I'm writing a service which is supposed to do something very simple: Accept "hash file" requests (a 3-tuple containing hash algorithm, identifier and filename) over loopback, hash the file, and return the hash to the connected client.
The service needs to be able to hash multiple files in parallel. (The id in the protocol is used to keep track if the request/reply).
I would like to implement this using the async frameword; specifically I'm using async-std, but if there's good reason I can switch to tokio or any other crate.
Because some of the files can be huge I want to make sure that I don't block the executor thread, so the actual hashing is done on threads using a threadpool (which would also allow me to queue jobs and limit the number of threads it would launch).

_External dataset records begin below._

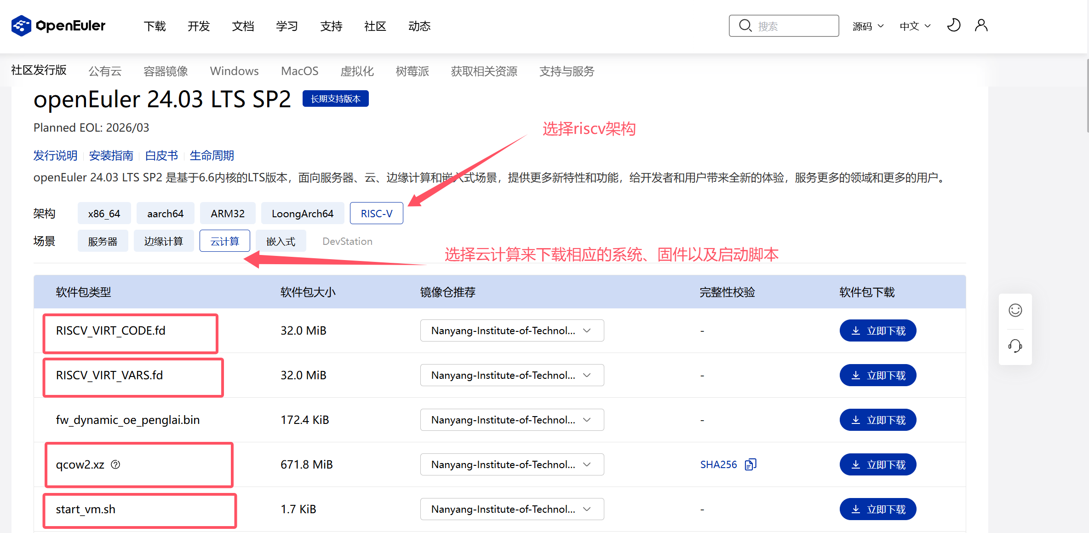Image resolution: width=1089 pixels, height=533 pixels.
Task: Toggle dark mode moon icon
Action: pyautogui.click(x=953, y=25)
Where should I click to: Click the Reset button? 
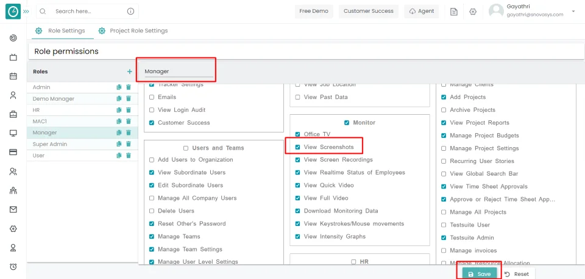516,274
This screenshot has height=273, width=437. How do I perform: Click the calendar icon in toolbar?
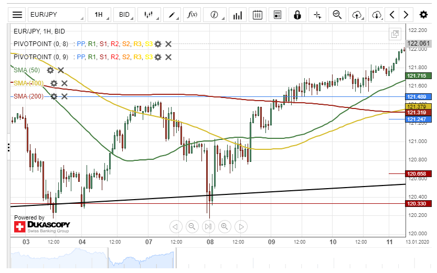coord(258,15)
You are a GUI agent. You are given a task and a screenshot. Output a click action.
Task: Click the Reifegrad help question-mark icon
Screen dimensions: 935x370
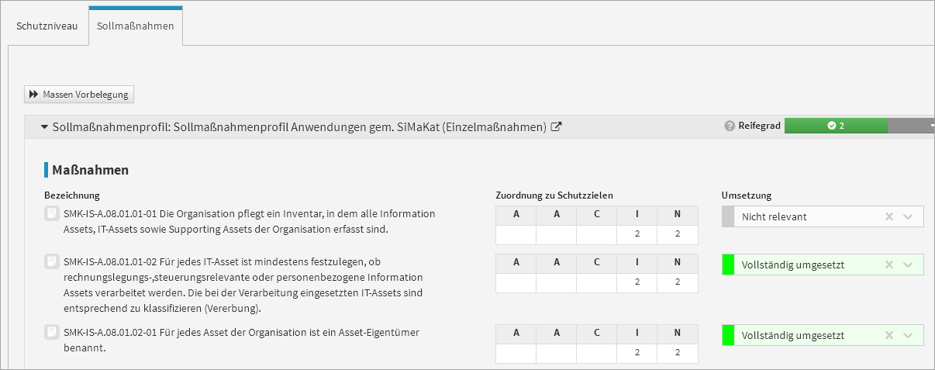(730, 126)
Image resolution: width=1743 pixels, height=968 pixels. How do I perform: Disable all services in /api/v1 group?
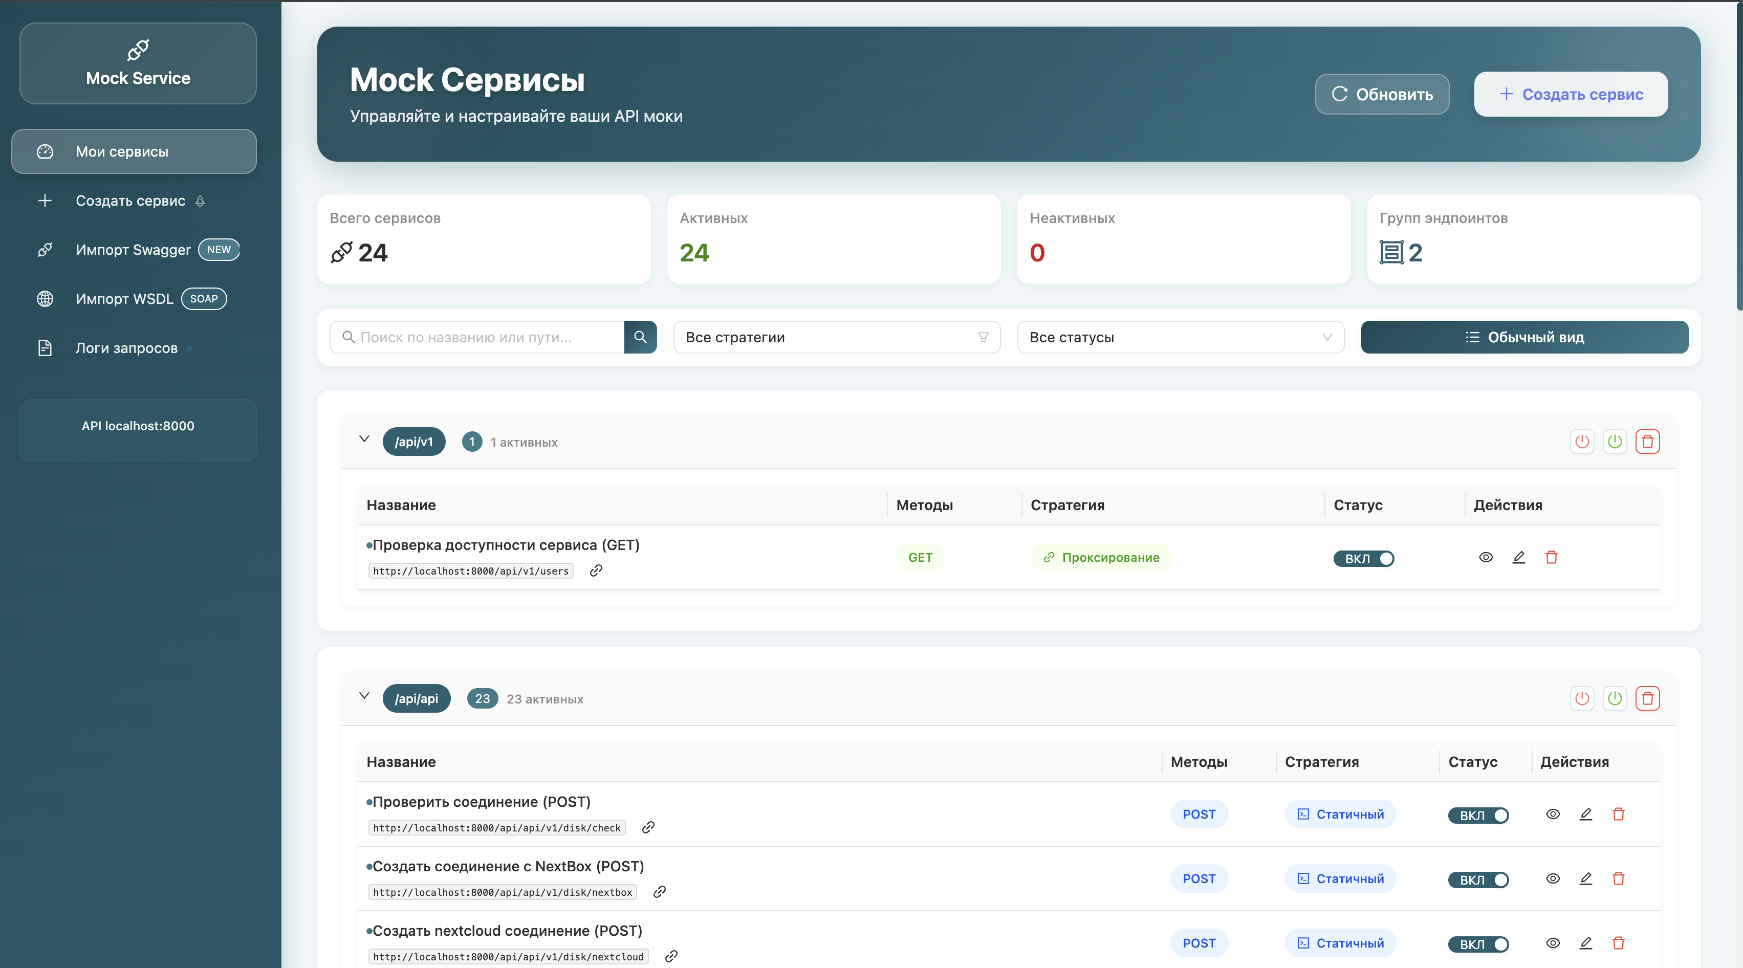click(x=1581, y=442)
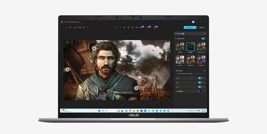Click the Relight info icon
Screen dimensions: 267x134
coord(205,34)
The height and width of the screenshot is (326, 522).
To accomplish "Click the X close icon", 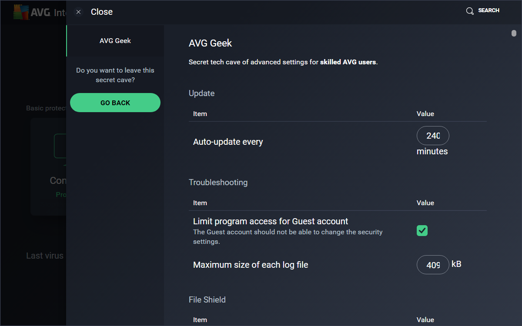I will tap(78, 12).
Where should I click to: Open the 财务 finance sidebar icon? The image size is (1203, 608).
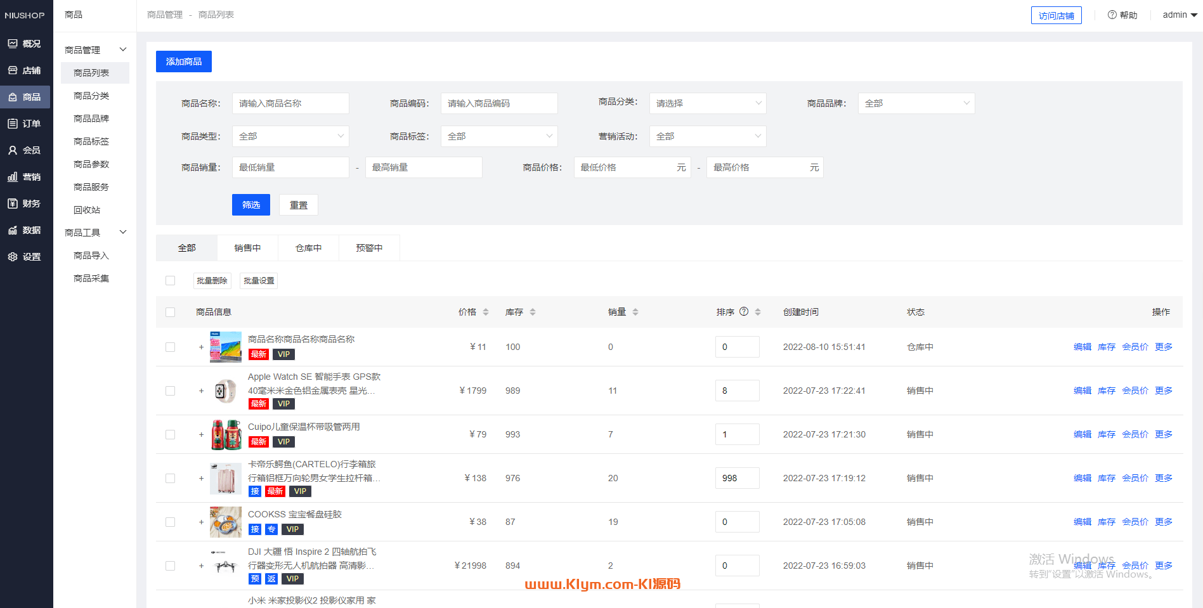coord(13,204)
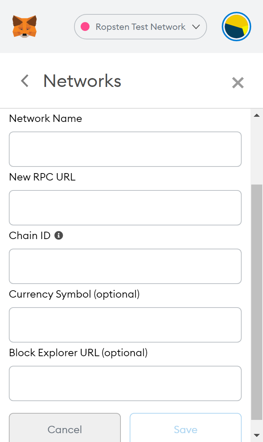This screenshot has width=263, height=442.
Task: Open the Ropsten Test Network selector
Action: 140,27
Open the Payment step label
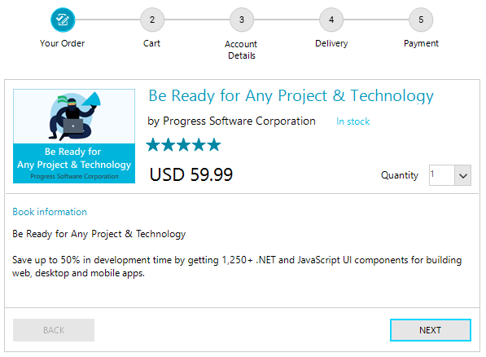The image size is (486, 357). [x=421, y=43]
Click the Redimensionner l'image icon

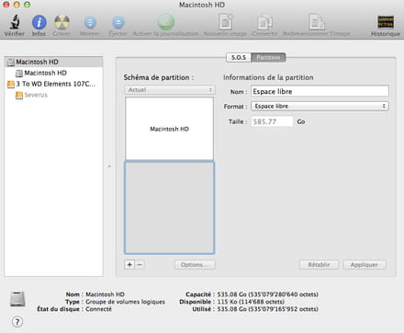(317, 22)
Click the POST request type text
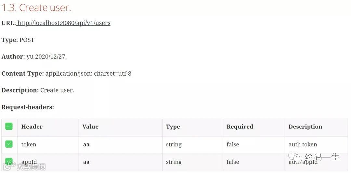Viewport: 351px width, 173px height. click(x=27, y=40)
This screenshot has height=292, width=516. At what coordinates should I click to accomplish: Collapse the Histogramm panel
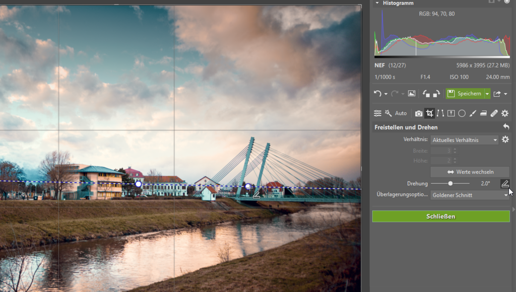377,3
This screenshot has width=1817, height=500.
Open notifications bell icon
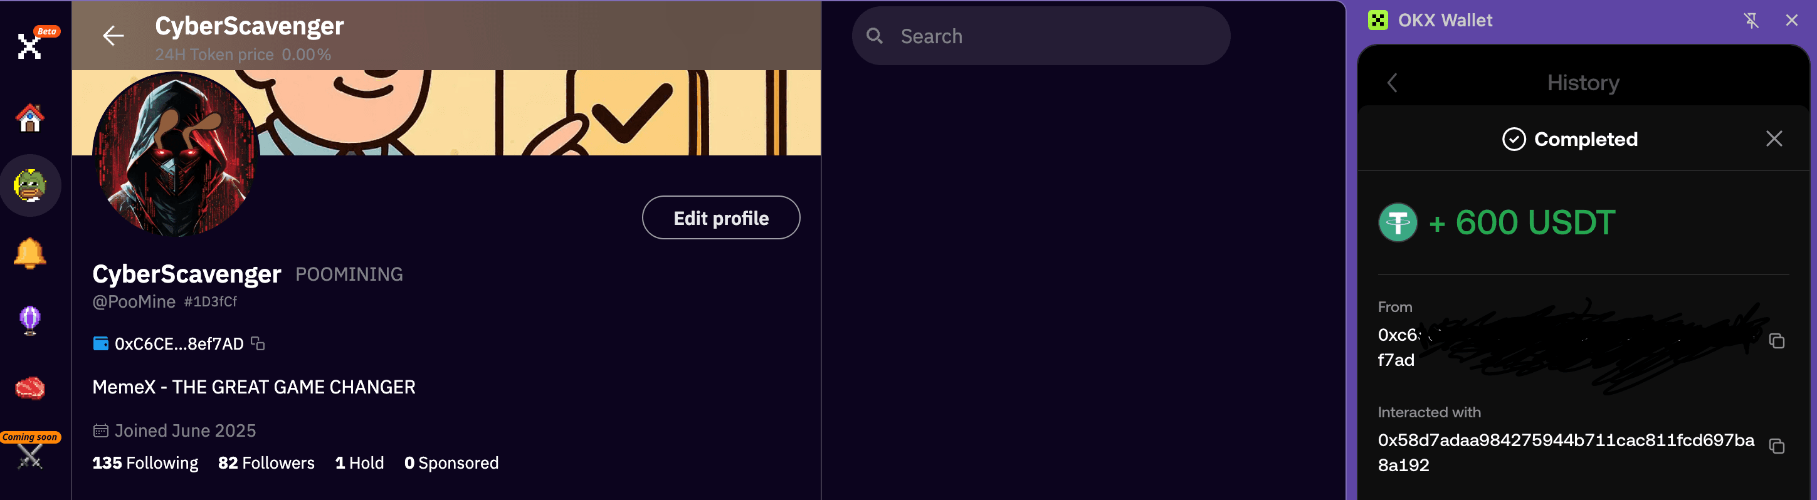30,252
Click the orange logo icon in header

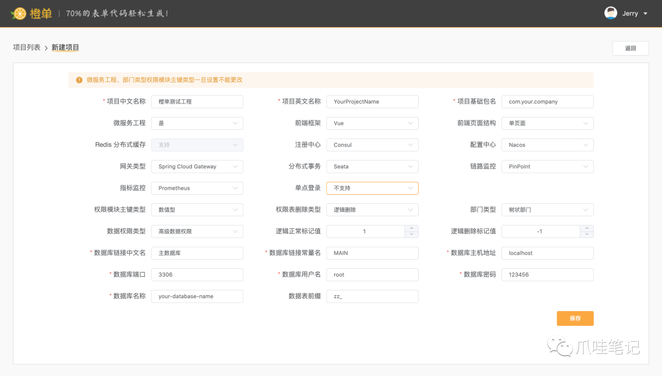[x=20, y=13]
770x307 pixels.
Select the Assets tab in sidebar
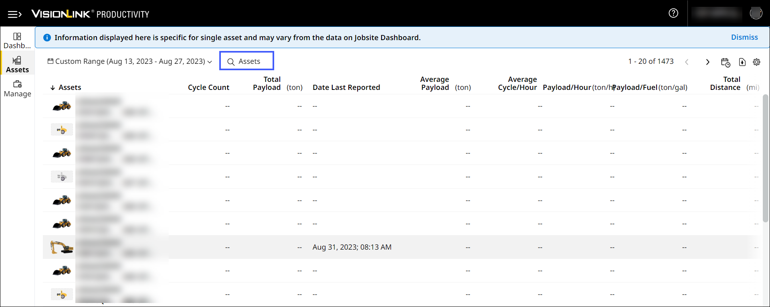pyautogui.click(x=17, y=65)
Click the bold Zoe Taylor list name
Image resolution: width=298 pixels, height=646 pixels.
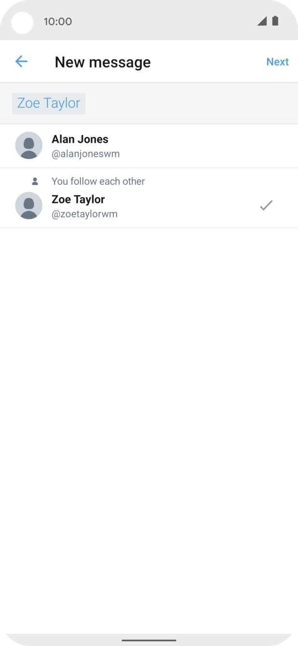click(x=78, y=199)
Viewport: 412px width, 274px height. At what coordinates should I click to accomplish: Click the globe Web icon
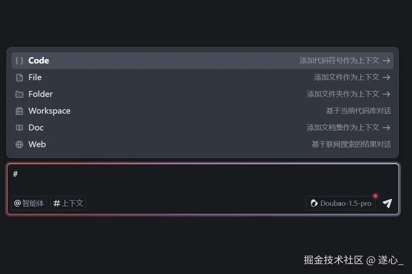[x=19, y=144]
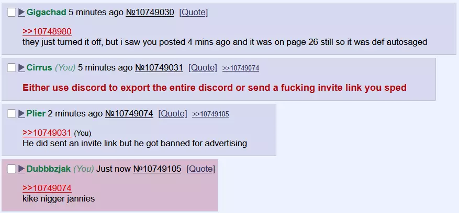This screenshot has height=213, width=459.
Task: Click Quote on Cirrus's post
Action: click(x=203, y=68)
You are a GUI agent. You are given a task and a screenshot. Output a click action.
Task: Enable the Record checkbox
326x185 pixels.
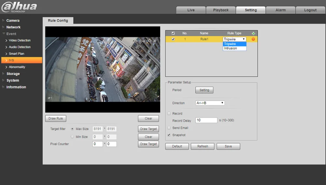coord(169,113)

Implementing the code that accepts connections from clients, reads the hash requests, parses, starts a thread and hashes the file was easy. The issue I'm having is writing the result back to the client -- or rather getting a writer to the tread.
I've trimmed the code and inlined it (the playground didn't seem to have async_std):
use async_std::{
io,
prelude::*,
task,
net::{TcpListener, TcpStream, ToSocketAddrs},
};
type Result<T> = std::result::Result<T, Box<dyn std::error::Error + Send + Sync>>;
use std::sync::Arc;
use std::path::PathBuf;
use threadpool::ThreadPool;
enum HashAlg {
Sha2_256
}
struct Job {
pathname: PathBuf,
alg: HashAlg,
id: String,
//sock: io::BufWriter
}
async fn accept_loop(addr: impl ToSocketAddrs) -> Result<()> {
let listener = TcpListener::bind(addr).await?;
let mut incoming = listener.incoming();
while let Some(stream) = incoming.next().await {
let stream = stream?;
println!("Accepting from: {}", stream.peer_addr()?);
let _handle = task::spawn(connection_loop(stream));
}
Ok(())
}
async fn connection_loop(stream: TcpStream) -> Result<()> {
let reader = io::BufReader::new(&stream);
let mut lines = reader.lines();
let tpool = ThreadPool::new(4);
while let Some(line) = lines.next().await {
let line = line?;
let (alg, rest) = match line.find(' ') {
None => continue,
Some(idx) => (&line[..idx], line[idx+1 ..].trim()),
};
let (id, fname) = match rest.find(' ') {
None => continue,
Some(idx) => (&rest[..idx], rest[idx+1 ..].trim()),
};
println!("alg: '{}' id: '{}' fname: '{}'", alg, id, fname);
let alg = HashAlg::Sha2_256;
let jobspec = Job { pathname: std::path::PathBuf::from(fname), alg,
id: id.to_string() };
tpool.execute(move|| {
println!("{}", jobspec.id);
println!("Launched thread!");
});
tpool.join();
Ok(())
}
Because the hash results aren't actually required in the executor thread my initial instinct was to try to pass a writer to the thread, and have the thread actually write the response once it's done. This however turned out to be more complicated than I had initially thought. (Need to split out the writer, and it would further need to be shared and protected).
I'm wondering if I should be passing the results back to the executor somehow (it would allow me to not have to split out the writer and lock it) -- but I'm not sure how I would go about doing that.
Apparently there's a threadpool specifically for futures. I took a look at an example (futures_threadpool - Rust) and it looks promising, but I'm not sure how I would return the hash to the executor thread. (I don't want to join to wait for result, because the executor needs to keep processing new hash requests).
I get the feeling that I'm thinking about this problem completely wrong, so I'd be grateful for some hints'n'tips.